I’ve been reading a discussion for the past day or so that started with an attempt to survey the competitors, particularly the web-based competitors, of organizations in higher education. The conversation broadened a bit, but it’s still focused on this concept of “competitor.”

It all seems very strange to me, and it makes me a little uncomfortable. I’m not naïve, most any service, free-market or not, is like any human endeavor, we compete, we’ve always competed, whether that’s carving out a spot in Mesopotamia, or on the web. It’s not unhealthy for any of us to look around, see what others are doing, and explore what we might do better.

But here’s the thing, and here’s why I’m uncomfortable. We (by “we” I mean the entire publicly funded university system) don’t lack for surveys, we don’t lack for self-focus, to our credit, at our best, we don’t lack for introspection. We have entire departments dedicated to measuring and processing and coming up with new forms to focus inward, and we spend hours upon hours of time talking about ourselves. Surveying our competition is just another excuse to do more of that. And that’s our problem.

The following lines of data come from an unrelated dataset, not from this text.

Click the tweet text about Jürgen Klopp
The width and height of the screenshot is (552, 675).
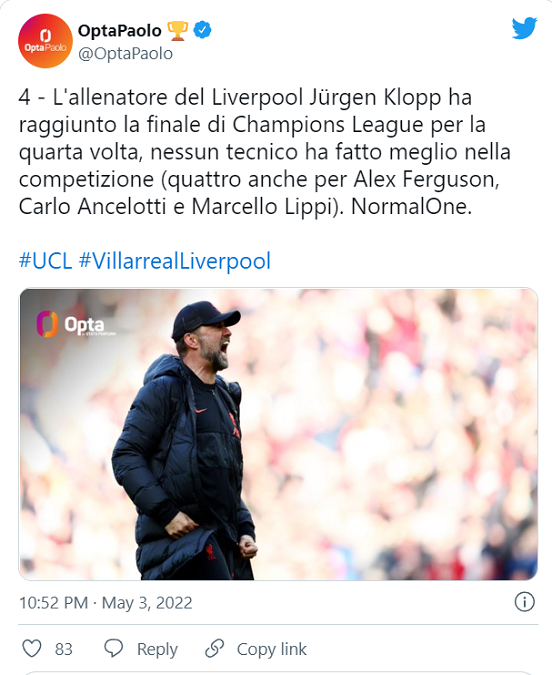265,152
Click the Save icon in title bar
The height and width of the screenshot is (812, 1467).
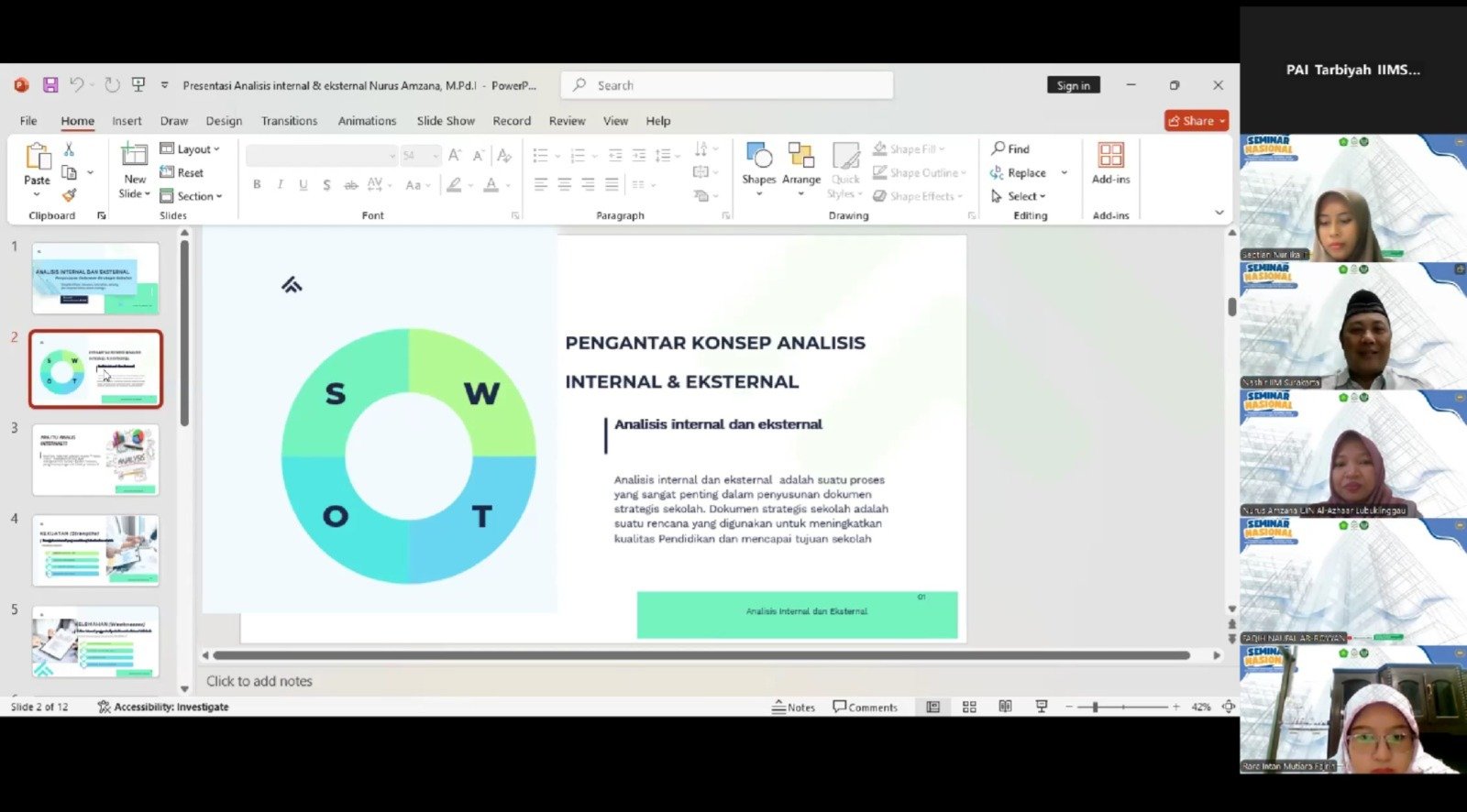click(50, 85)
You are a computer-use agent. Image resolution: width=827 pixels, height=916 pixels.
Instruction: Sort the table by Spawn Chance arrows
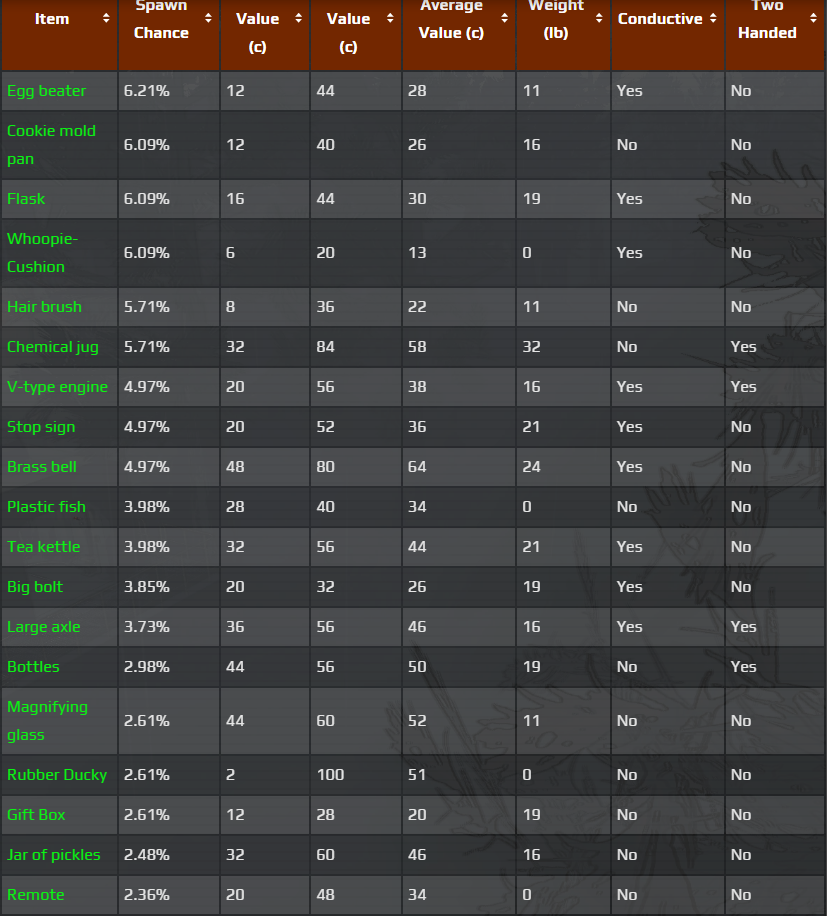click(208, 18)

See, our competition is anybody with knowledge and a willingness to share it. Like us, our “competition” has information that both confirms and challenges conventional wisdom, they — and we — have hints of discoveries from meticulous and painstaking research done by thousands of underpaid twentysomethings who poke amino acids just for the fun of it — hints that paired with real-world experience from those outside the lab might be paradigm-shifting revelations in how the world works.

But see here’s the thing, the market, that is these connections to be made, is huge. The market is way bigger than our ability to deliver to it. Most people still get their information from their neighbor’s “lab”. Which is why any significant discussion about “competition” misses the point completely — particularly for the publicly funded institution.

Our value isn’t in what we know, it’s in giving away what we know to enable others to know more.

Our value is in what we can enable ourselves and others to figure out.

If we are going to talk about our competition what we need to do is not wonder what it is they do right, and what we can do to catch up. Instead, our focus needs to be on what is it they do wrong, and most importantly of all, what we can do to enable them to be better.